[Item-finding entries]

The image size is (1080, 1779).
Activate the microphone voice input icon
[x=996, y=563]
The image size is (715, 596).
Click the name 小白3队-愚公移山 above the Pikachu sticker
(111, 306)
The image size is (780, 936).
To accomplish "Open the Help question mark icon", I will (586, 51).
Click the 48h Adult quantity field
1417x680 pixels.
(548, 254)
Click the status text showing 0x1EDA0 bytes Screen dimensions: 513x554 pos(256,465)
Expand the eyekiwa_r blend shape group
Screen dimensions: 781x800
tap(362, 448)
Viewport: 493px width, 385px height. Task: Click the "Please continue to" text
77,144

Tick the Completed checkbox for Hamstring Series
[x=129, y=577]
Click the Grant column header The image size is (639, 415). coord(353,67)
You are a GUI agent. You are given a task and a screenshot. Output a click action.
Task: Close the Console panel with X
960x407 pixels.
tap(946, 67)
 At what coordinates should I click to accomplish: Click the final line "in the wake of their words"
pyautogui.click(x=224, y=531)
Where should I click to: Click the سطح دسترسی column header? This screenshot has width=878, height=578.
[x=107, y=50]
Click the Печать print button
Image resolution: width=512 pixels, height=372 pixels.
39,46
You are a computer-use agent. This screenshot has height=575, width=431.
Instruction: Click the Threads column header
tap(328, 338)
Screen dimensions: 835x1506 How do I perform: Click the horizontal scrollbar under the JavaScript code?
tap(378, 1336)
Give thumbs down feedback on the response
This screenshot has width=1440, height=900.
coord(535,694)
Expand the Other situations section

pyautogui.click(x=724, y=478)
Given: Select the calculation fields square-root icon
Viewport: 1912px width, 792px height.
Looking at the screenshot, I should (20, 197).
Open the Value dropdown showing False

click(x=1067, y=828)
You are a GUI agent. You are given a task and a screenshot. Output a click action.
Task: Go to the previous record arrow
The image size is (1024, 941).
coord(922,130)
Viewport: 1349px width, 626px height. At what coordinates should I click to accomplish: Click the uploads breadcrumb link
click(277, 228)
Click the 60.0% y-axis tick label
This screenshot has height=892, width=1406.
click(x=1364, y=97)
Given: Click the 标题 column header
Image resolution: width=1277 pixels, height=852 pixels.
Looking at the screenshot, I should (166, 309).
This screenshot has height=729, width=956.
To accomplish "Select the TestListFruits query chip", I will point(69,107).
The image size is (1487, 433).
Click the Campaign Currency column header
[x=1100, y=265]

**What is asked**
Present every line of the entries above as a Markdown table with two columns, Row and Line. Number the rows in order and skip the blank lines.

**Answer**
| Row | Line |
|---|---|
| 1 | The image size is (1080, 1779). |
| 2 | Activate the microphone voice input icon |
| 3 | [x=996, y=563] |
| 4 | The image size is (715, 596). |
| 5 | Click the name 小白3队-愚公移山 above the Pikachu sticker |
| 6 | (111, 306) |
| 7 | The image size is (780, 936). |
| 8 | To accomplish "Open the Help question mark icon", I will (586, 51). |
| 9 | Click the 48h Adult quantity field |
| 10 | 1417x680 pixels. |
| 11 | (548, 254) |
| 12 | Click the status text showing 0x1EDA0 bytes Screen dimensions: 513x554 pos(256,465) |
| 13 | Expand the eyekiwa_r blend shape group |
| 14 | Screen dimensions: 781x800 |
| 15 | tap(362, 448) |
| 16 | Viewport: 493px width, 385px height. Task: Click the "Please continue to" text |
| 17 | 77,144 |
| 18 | Tick the Completed checkbox for Hamstring Series |
| 19 | [x=129, y=577] |
| 20 | Click the Grant column header The image size is (639, 415). coord(353,67) |
| 21 | You are a GUI agent. You are given a task and a screenshot. Output a click action. |
| 22 | Task: Close the Console panel with X |
| 23 | 960x407 pixels. |
| 24 | tap(946, 67) |
| 25 |  At what coordinates should I click to accomplish: Click the final line "in the wake of their words" |
| 26 | pyautogui.click(x=224, y=531) |
| 27 | Where should I click to: Click the سطح دسترسی column header? This screenshot has width=878, height=578. |
| 28 | [x=107, y=50] |
| 29 | Click the Печать print button |
| 30 | Image resolution: width=512 pixels, height=372 pixels. |
| 31 | 39,46 |
| 32 | You are a computer-use agent. This screenshot has height=575, width=431. |
| 33 | Instruction: Click the Threads column header |
| 34 | tap(328, 338) |
| 35 | Screen dimensions: 835x1506 How do I perform: Click the horizontal scrollbar under the JavaScript code? |
| 36 | tap(378, 1336) |
| 37 | Give thumbs down feedback on the response |
| 38 | This screenshot has width=1440, height=900. |
| 39 | coord(535,694) |
| 40 | Expand the Other situations section |
| 41 | pyautogui.click(x=724, y=478) |
| 42 | Given: Select the calculation fields square-root icon |
| 43 | Viewport: 1912px width, 792px height. |
| 44 | Looking at the screenshot, I should (20, 197). |
| 45 | Open the Value dropdown showing False |
| 46 | click(x=1067, y=828) |
| 47 | You are a GUI agent. You are given a task and a screenshot. Output a click action. |
| 48 | Task: Go to the previous record arrow |
| 49 | The image size is (1024, 941). |
| 50 | coord(922,130) |
| 51 | Viewport: 1349px width, 626px height. At what coordinates should I click to accomplish: Click the uploads breadcrumb link |
| 52 | click(277, 228) |
| 53 | Click the 60.0% y-axis tick label |
| 54 | This screenshot has height=892, width=1406. |
| 55 | click(x=1364, y=97) |
| 56 | Given: Click the 标题 column header |
| 57 | Image resolution: width=1277 pixels, height=852 pixels. |
| 58 | Looking at the screenshot, I should (166, 309). |
| 59 | This screenshot has height=729, width=956. |
| 60 | To accomplish "Select the TestListFruits query chip", I will point(69,107). |
| 61 | The image size is (1487, 433). |
| 62 | Click the Campaign Currency column header |
| 63 | [x=1100, y=265] |